2008年に日本人選手初のメダリストとなったフェンシング男子フルーレの太田雄貴さんを指導したのが、飯村選手の父・飯村栄彦さんでした。小さい頃から身近に憧れの存在がいたことや、夢中になれるスポーツと出会えた自身の経験から、次世代育成に高い関心を示している飯村選手。早速、小学生を対象に、時育®の一環として開催しているセイコーわくわくスポーツ教室、初のフェンシング編が開催されました。

圧倒的なスピード感と、しなる剣先

定員の10倍以上もの希望があった初のフェンシング編。会場には、小学校4〜6年生の全12名が集まり、大きな拍手で飯村選手を迎えました。

飯村選手 「今日はいっぱい体を動かして、一緒フェンシングを楽しみましょう」

写真 飯村選手

まずは飯村選手がデモンストレーションを見せてくれました。

飯村選手 「相手の銀色の部分を剣で突くと、後ろのスコアボードにランプが付きます。少し早い動きですが、基本動作やルールはこの後説明するので、まずは見ててください」

写真 飯村選手と橋本雄偉選手

子どもたちにも分かりやすく説明する飯村選手(写真左)

写真 飯村選手と橋本雄偉選手

間近で見る世界レベルのフェンシングはすごい迫力。子どもたちも真剣なまなざしを向けていました

写真 飯村選手と橋本雄偉選手

得点によってブザーがなると同時に、毎回大きな拍手が響きます

写真 飯村選手と橋本雄偉選手

デモンストレーションのサポートは、立教大学の橋本雄偉選手

初めて見る本物のフェンシングに、熱気を帯びてきた参加者たち。
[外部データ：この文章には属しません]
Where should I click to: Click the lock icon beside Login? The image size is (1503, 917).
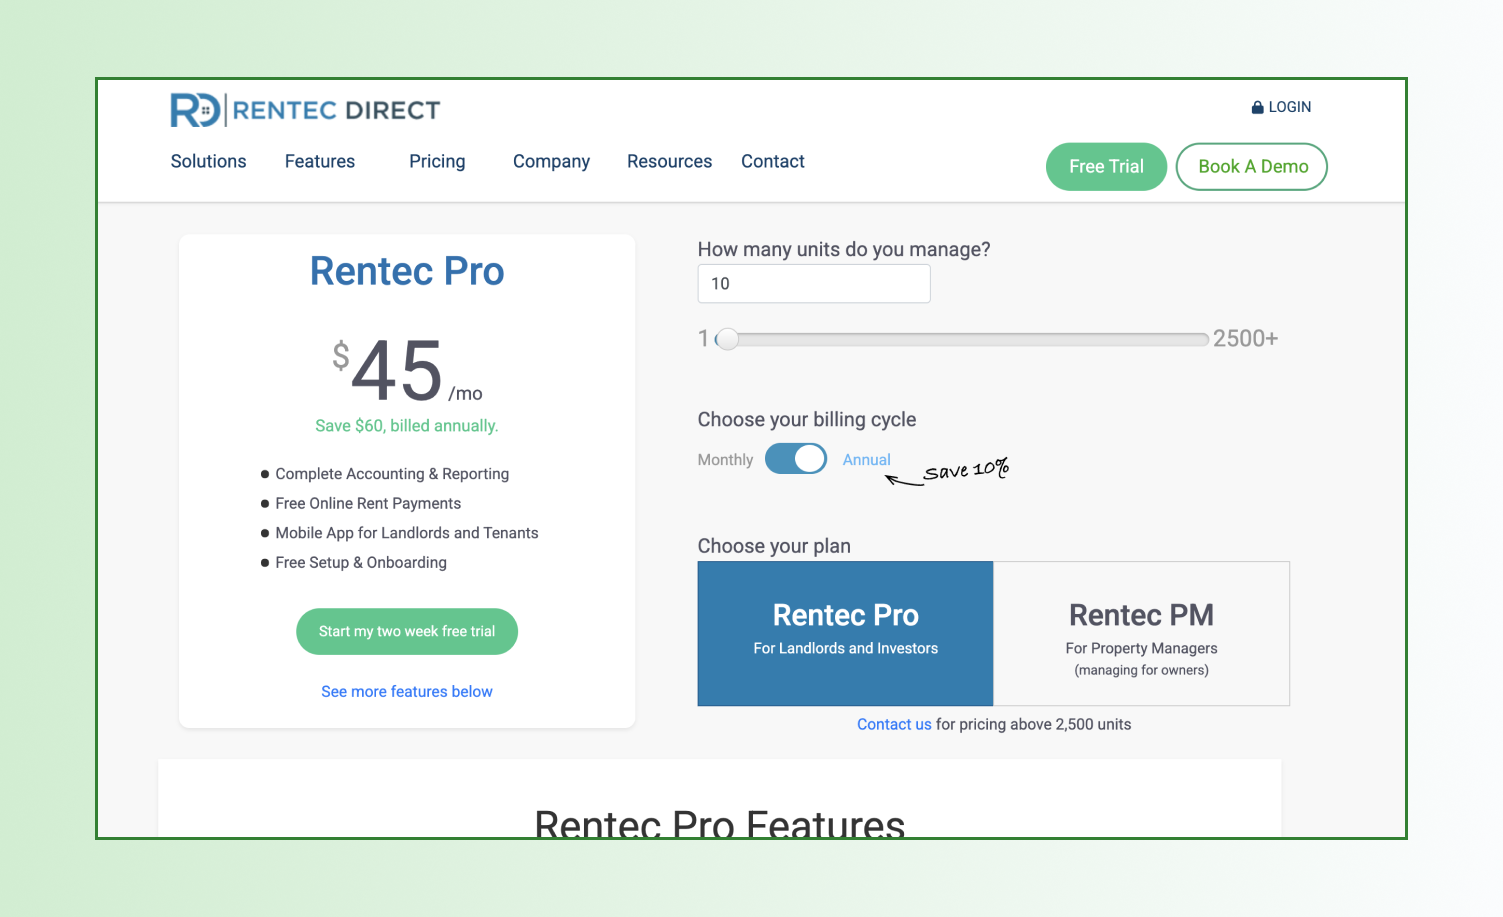(1257, 107)
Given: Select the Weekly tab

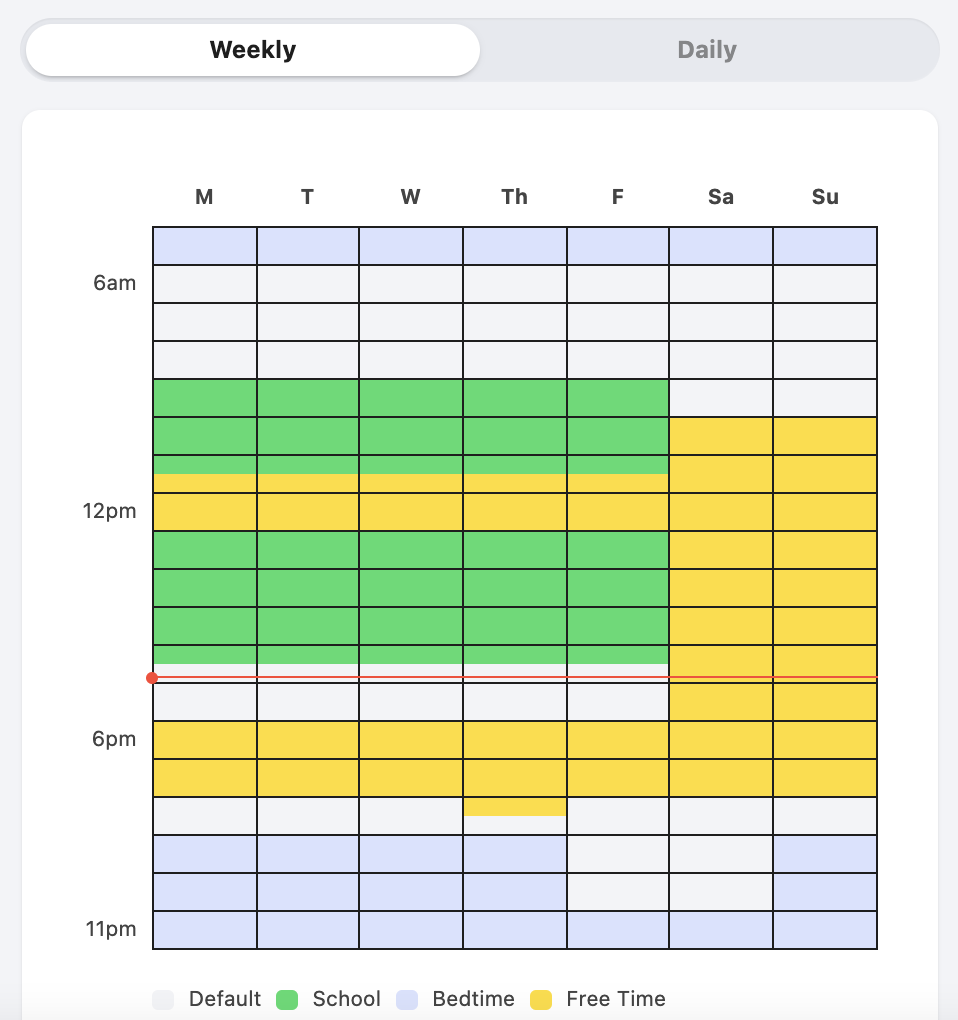Looking at the screenshot, I should click(x=251, y=49).
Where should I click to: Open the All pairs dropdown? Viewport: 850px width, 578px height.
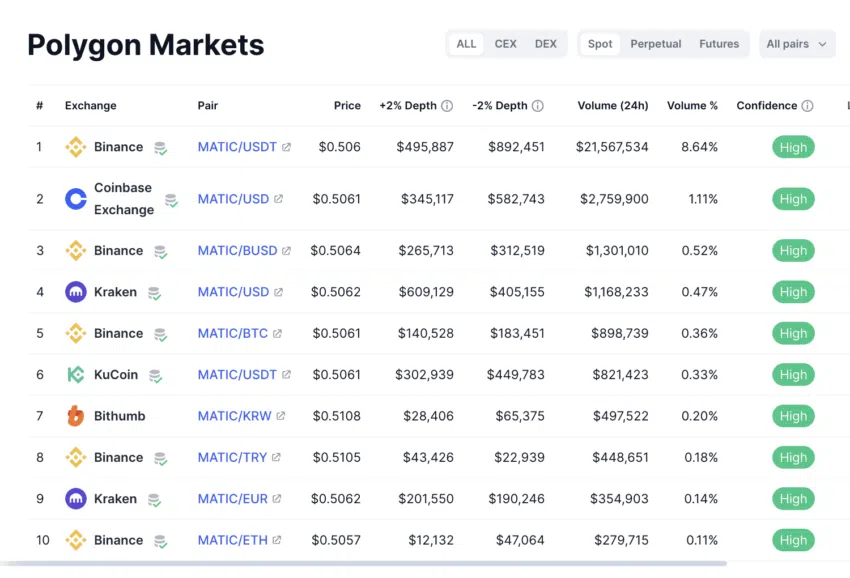797,44
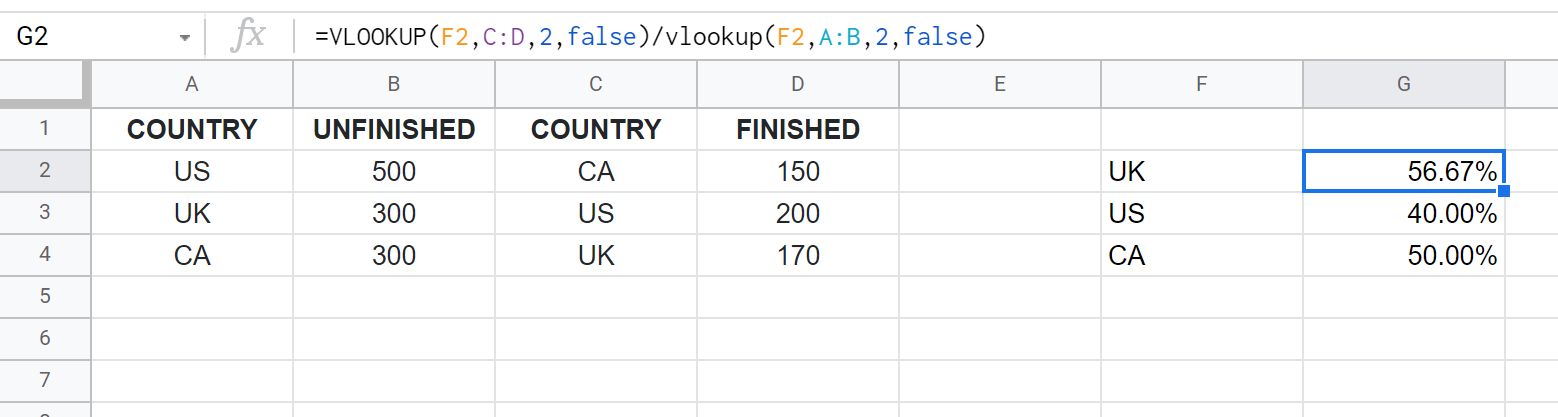Image resolution: width=1558 pixels, height=417 pixels.
Task: Select cell C2 containing CA
Action: [595, 171]
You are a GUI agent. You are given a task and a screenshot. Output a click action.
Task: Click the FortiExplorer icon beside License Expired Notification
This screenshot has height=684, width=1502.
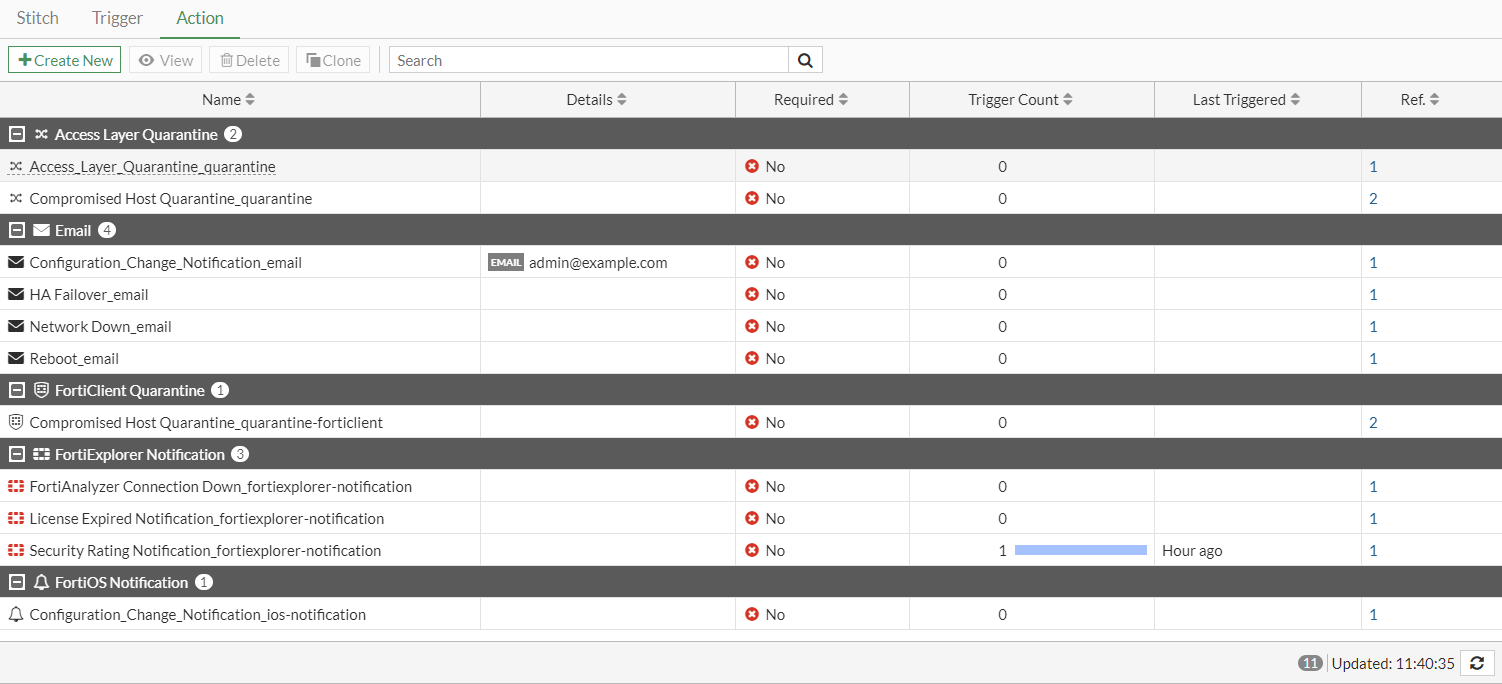tap(15, 518)
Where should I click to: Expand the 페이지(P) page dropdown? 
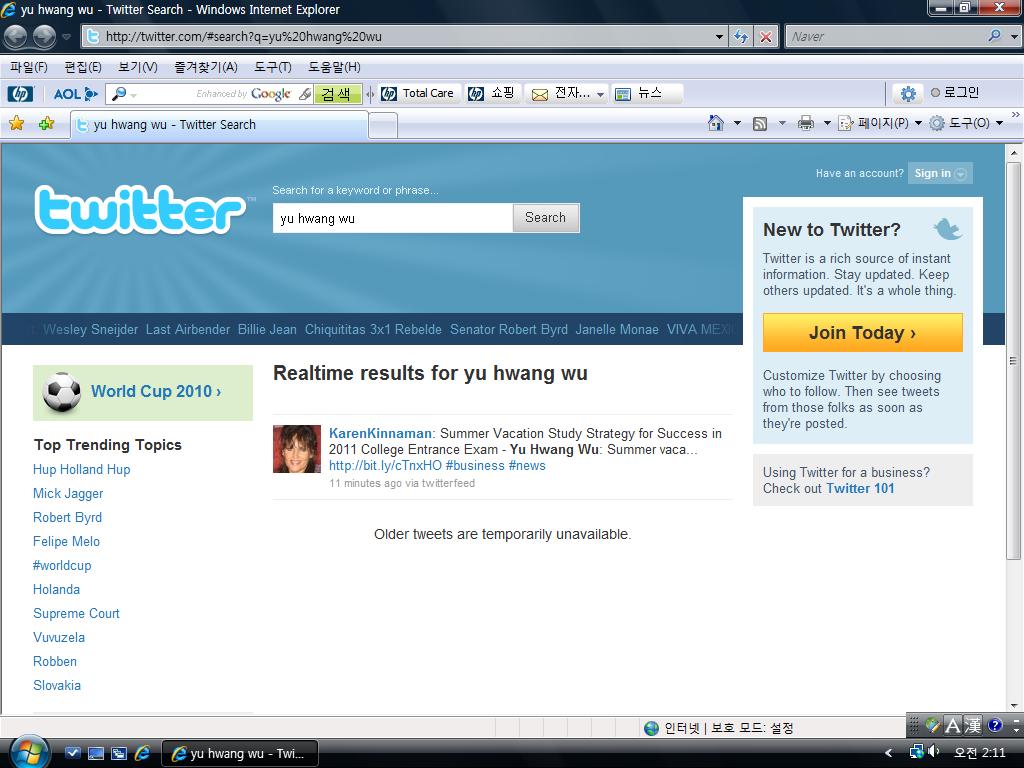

早くも「やってみたい」という声も聞こえてきました。この後は、フェンシングの基本動作とルールを学びます。

基本動作のマルシェ、ロンペ、ファンデヴ

まずはウォーミングアップから。膝の屈伸やストレッチに続き、軽いジョギングやスキップ、サイドステップと、体を温めます。

写真 飯村選手

飯村選手「フェンシングは特に脚がとっても大事。しっかり準備しよう」

写真 参加した子供たち

飯村選手 「まずは基本の構えからやってみましょう。両足を肩幅くらいに開き、利き足を前に出して、顔と体も同じ向きにします。もう片方の足は後ろで、かかとを90度、前足に直角の向きで置きます。そしたら前足をもう一歩前へ、膝は軽く曲げて腰を落とすように。前の腕は肘を曲げて、後ろの腕は伸ばします。重心は真ん中で取るようにしてみて。これが基本の構えです。アンガルド、と言われたらこのポーズをします」

写真 飯村選手

飯村選手「重心がわからなかったら、その姿勢のまま上に軽くジャンプしてみて。着地した時の姿勢が、重心が取れている状態です」

飯村選手  「次に、前に進む動き。前足を上げて出す、そしたら後ろ足を前足の方に寄せる。この繰り返しです。後ろに行く時はその逆。慣れるまでは足がしんどく感じるかもしれないけど、練習してみましょう。僕が『マルシェ』と言ったら前に出る、『ロンペ』と言ったら後に下がる合図です。隣の人にぶつからないようにして、やってみよう」

写真 飯村選手

マルシェ、ロンペ、と繰り返し動きの練習。「前足の膝、ちゃんと曲げてるかな?後ろの足は90度に置けてる?」と声を掛ける飯村選手

飯村選手  「次は相手を仕留める動作、ファンデヴです。基本の姿勢から手をまっすぐ伸ばして、前足を一歩大きく踏み出して。その時、前足はまっすぐ前に向けて、膝は90度にする。ちょっとしんどいかもしれないけど、やってみよう。マルシェ、ロンペ、ファンデヴ、この3つを組み合わせて練習します」

写真 参加した子供たち

飯村選手の指導を受け、思い切り前へ踏み込む参加者の皆さん。「そうそう、みんな飲み込みが早いな。この3つでもうフェンシングできるよ」

得点のルール、ポイントは2つ

フェンシングは、剣のやり取りによる攻撃権の奪い合いが見どころです。飯村選手が実際の動作を見せながら、分かりやすくルールを解説してくれました。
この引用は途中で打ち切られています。